International Studies Student Travels to Siberia

Blake Dilynn Donithan near the Russian-Mongolian border
Blake Dilynn Donithan near the Russian-Mongolian border.

LEXINGTON, Ky. (May 9, 2017) -- Growing up in a small Appalachian town, Blake Dilynn Donithan dreamt of exploring the world. Looking at the mountains out of her bedroom window in Pikeville, Kentucky, she envisioned traveling first to Russia. She never thought that a few years later she would be in a small village near the Russian-Mongolian border in the Sayan Mountains.

“I had no connection to Russia or the Russian language, and people often questioned my decision to study Russian,” Donithan said. “But I wanted to learn a challenging language that would be an asset in the future. From a young age, I was fascinated with Russian literature, history and culture.”
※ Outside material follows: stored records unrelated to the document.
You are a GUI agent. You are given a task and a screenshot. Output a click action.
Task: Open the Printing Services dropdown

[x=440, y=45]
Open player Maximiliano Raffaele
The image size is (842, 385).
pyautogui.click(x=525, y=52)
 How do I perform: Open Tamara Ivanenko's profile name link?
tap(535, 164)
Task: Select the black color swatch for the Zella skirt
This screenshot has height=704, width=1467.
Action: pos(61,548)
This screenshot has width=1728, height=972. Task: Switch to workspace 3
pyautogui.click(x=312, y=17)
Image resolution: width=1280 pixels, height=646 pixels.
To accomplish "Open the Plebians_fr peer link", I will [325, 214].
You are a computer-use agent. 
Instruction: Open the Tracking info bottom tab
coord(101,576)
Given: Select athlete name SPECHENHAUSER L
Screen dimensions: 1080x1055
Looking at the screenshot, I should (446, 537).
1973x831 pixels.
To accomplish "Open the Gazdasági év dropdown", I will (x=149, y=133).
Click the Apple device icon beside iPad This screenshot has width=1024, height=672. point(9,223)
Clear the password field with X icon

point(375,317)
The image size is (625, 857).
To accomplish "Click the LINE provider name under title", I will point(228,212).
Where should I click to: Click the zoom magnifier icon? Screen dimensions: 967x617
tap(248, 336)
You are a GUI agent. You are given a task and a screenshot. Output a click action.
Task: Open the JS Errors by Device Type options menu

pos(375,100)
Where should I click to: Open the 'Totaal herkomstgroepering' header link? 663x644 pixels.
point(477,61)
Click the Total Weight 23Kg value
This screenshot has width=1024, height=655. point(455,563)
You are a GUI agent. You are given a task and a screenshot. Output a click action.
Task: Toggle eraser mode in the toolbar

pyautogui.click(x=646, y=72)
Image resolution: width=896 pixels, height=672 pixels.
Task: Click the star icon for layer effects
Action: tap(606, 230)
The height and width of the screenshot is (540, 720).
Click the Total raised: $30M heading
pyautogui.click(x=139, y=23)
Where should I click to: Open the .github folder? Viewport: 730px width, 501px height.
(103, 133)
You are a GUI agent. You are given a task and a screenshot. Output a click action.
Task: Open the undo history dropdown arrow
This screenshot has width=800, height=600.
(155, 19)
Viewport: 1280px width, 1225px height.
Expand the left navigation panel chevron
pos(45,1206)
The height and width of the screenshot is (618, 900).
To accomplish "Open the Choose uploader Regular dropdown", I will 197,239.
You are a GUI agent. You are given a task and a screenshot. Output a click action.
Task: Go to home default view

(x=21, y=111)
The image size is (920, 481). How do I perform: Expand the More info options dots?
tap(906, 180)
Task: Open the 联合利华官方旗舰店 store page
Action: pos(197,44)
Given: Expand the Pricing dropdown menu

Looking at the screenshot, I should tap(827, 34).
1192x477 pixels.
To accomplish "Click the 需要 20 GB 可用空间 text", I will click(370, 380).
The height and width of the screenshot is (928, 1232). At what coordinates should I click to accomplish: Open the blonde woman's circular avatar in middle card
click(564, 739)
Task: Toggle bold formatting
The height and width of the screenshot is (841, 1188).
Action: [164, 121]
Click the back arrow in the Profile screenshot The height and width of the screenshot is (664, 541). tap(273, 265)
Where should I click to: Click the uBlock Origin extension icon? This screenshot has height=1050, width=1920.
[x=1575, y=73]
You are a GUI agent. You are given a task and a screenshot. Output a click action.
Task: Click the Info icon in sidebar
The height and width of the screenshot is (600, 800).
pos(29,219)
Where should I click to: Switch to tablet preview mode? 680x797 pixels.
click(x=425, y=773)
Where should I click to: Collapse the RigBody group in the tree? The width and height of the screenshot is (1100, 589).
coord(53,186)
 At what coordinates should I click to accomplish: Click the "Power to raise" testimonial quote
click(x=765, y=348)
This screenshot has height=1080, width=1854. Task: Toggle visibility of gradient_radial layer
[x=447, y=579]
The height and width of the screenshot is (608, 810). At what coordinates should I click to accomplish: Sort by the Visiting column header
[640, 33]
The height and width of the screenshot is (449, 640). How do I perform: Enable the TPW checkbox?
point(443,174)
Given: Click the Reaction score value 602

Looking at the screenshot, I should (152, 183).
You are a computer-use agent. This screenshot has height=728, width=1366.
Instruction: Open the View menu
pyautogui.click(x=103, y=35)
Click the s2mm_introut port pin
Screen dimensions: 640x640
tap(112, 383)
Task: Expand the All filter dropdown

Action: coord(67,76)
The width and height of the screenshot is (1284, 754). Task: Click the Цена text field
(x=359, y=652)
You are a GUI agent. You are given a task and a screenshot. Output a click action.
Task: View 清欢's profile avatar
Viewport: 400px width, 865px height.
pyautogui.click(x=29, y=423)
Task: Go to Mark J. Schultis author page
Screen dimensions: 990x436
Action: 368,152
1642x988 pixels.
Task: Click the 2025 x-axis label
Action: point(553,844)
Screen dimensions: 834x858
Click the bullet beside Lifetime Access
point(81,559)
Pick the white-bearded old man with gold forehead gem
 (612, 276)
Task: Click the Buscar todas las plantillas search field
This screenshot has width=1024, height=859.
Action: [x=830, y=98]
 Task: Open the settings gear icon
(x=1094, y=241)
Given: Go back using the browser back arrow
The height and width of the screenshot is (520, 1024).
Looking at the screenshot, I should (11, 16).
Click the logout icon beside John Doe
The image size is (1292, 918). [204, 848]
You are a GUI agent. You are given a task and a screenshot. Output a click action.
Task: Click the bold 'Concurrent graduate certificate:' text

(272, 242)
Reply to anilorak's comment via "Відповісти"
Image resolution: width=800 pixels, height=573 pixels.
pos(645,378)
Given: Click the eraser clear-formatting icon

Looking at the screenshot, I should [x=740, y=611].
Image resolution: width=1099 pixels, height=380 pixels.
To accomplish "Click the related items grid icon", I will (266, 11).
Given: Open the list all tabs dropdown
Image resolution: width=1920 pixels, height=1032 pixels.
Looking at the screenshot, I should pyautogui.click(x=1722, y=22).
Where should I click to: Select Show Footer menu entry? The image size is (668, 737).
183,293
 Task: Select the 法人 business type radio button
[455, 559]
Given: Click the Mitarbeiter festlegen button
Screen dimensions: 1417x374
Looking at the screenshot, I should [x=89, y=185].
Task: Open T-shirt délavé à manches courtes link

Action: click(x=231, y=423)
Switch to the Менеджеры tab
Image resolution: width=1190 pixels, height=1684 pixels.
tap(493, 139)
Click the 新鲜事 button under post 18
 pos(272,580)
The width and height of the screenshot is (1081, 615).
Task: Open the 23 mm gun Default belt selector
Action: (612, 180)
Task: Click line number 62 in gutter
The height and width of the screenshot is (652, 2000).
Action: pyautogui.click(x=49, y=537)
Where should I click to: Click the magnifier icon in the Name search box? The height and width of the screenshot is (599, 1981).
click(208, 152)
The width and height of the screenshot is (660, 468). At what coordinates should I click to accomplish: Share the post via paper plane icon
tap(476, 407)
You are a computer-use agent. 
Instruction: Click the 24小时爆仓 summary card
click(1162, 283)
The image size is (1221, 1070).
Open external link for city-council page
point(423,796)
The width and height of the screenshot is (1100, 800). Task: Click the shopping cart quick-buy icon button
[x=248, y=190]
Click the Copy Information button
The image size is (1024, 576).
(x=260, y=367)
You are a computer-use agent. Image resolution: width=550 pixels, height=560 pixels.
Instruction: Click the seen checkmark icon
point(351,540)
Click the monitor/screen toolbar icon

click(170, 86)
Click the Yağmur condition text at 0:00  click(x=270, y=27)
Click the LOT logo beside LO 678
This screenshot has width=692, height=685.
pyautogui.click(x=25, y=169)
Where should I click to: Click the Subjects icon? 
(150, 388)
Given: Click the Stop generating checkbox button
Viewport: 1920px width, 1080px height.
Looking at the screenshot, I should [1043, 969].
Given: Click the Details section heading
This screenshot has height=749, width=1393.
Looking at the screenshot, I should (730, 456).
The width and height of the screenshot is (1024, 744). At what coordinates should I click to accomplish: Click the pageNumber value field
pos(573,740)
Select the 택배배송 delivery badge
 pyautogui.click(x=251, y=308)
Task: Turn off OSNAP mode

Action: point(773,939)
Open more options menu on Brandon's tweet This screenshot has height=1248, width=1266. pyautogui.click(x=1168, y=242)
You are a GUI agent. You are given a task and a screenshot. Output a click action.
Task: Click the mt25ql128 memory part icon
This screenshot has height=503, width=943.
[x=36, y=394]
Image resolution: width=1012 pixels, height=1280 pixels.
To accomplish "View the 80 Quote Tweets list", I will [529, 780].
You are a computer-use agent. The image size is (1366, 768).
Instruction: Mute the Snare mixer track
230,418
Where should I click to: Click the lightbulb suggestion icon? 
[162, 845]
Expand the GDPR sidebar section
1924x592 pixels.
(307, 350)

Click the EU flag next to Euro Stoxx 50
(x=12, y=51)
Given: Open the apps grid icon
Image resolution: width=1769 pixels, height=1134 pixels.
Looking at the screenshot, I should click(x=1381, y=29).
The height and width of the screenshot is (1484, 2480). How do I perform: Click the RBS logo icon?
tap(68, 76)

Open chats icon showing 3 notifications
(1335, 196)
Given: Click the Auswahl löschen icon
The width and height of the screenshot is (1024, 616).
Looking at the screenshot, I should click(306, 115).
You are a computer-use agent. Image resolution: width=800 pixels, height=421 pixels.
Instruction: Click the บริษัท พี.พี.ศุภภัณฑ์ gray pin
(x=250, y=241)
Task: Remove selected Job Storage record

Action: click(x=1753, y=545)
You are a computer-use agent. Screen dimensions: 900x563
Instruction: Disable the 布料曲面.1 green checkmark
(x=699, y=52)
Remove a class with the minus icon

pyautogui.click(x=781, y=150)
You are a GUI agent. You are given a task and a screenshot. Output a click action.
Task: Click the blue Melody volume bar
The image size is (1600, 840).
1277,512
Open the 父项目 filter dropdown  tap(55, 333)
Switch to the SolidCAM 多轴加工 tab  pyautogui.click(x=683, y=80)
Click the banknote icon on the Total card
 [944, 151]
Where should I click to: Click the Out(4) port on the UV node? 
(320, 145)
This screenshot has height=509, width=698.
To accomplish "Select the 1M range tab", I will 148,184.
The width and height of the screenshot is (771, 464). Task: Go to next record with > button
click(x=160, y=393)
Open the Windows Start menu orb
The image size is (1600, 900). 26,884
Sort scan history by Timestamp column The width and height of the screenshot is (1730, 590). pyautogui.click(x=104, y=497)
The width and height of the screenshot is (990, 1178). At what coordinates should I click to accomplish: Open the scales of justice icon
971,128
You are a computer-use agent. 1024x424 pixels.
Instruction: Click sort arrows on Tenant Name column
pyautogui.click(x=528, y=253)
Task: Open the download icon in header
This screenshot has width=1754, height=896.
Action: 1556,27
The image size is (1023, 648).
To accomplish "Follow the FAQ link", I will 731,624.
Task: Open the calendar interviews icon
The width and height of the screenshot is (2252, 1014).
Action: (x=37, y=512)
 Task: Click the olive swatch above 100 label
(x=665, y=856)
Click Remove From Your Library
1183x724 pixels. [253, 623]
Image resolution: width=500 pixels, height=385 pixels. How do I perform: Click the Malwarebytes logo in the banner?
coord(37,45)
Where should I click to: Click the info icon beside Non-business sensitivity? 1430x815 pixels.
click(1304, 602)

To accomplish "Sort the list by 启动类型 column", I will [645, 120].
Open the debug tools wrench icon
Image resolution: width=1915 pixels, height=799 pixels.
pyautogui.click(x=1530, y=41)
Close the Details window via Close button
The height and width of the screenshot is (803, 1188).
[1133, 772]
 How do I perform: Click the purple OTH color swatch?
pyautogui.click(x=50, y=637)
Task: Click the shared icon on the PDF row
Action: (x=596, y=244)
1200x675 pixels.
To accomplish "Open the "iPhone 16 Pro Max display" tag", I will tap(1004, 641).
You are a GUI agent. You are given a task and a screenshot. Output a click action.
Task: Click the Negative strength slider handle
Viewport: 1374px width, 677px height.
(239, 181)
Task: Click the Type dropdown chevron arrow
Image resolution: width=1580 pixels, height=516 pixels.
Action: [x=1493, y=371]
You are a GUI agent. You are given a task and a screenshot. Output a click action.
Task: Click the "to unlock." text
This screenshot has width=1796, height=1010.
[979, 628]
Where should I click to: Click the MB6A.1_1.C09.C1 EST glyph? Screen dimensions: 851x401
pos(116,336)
Now a senior at the University of Kentucky majoring in international studies with a focus on comparative politics and societies in Russia and Eurasia and minoring in Russian studies, Donithan is not only mastering the Russian language, but has fulfilled a childhood dream and traveled to Siberia.

“Making the decision to study in Siberia was an easy one for me,” she said. “I knew it would improve my Russian language skills, but I did not realize how much I would learn about myself in the process.”

Living in a completely different culture brought many challenges and opportunities for Donithan. “I required patience and understanding in order to overcome barriers that I wouldn’t have had in the U.S.,” she said. “It taught me to be grateful for my life in the U.S. after seeing how tough life is for the average Russian citizen. I was able to expand my world view and hear the voices and opinions of Russians on topics of everyday life from music to politics.”

Donithan credits her Russian professors for encouraging her to study abroad and experience complete immersion in a language and culture that cannot be taught in a classroom. Choosing Irkutsk because of its remote location was the easy part; learning to acclimate to the frigid temperatures was not as easy.

“I chose to study in Irkutsk because I wanted to experience how Russians live outside of Moscow or St. Petersburg,” she said. “I was prepared to freeze while living in Siberia and experiencing temperatures below 30 degrees Fahrenheit was an adventure in itself.”

The adventures were more than Donithan could have imagined and included visiting Lake Baikal, the world’s largest and deepest freshwater lake in volume; watching nerpas, a fresh water seal found only in Lake Baikal; meeting local indigenous people and learning about their culture; and walking across parts of the Angara frozen solid from the subzero temperatures.

“I got to see things the majority of people will never have the opportunity to see,” Donithan said. “It was one of the most incredible experiences of my life.”

Looking back on these experiences, it is hard for her to imagine what her life had been like if she hadn’t decided to come to UK, but attending UK wasn’t always a given for Donithan. “UK was one of my top three choices, but I was completely torn,” she said.

Ultimately, it was a UK College of Arts and Sciences student ambassador majoring in international studies that solidified her decision. “I met him at a 'see blue.' Preview Night in my hometown. He told me all about the major and the options I would have to explore my interests and customize the major to my passions. I was sold on UK at that moment.”

Now as a College of Arts and Sciences ambassador herself, Donithan has the opportunity to meet students and answer their questions.

“I love talking with prospective students about all the opportunities A&S and UK offer,” she said. “It is so encouraging to see students walking across campus that I met when they were in high school. It is so easy to share my passion for UK because the professors within A&S push all of us to pursue our passions, to strive for excellence and to become global citizens.”

It is professors such as Cynthia Ruder in the Department of Modern and Classical Languages, Literatures and Cultures (MCLLC) who have had an overwhelming impact on Donithan.

“Being involved with the MCLLC-Russian department has been one of the main keys to my success at UK,” she said. “The Russian studies students and faculty make up a tight knit community that is truly like a family. Professor Ruder’s passion, enthusiasm and commitment to teaching Russian made it easy to study such a challenging language.”

As she looks to graduation in December of this year, Donithan hopes to attend law school and seek a master’s degree in international relations. “I want to pursue a career in the field of international law and use my knowledge of Russia and the Russian language,” she said. “I hope to attend a law school with a strong focus on international law and with attractive opportunities to study abroad.”

Growing up in a small town in Appalachia, Donithan had aspirations of exploring the world. She has now traveled from Pikeville to Irkutsk with no plans to slow down.

“I am so lucky to be learning about Russia in a time where understanding of this nation is increasingly important,” she said. “I had big dreams as a small girl and those dreams are coming true.”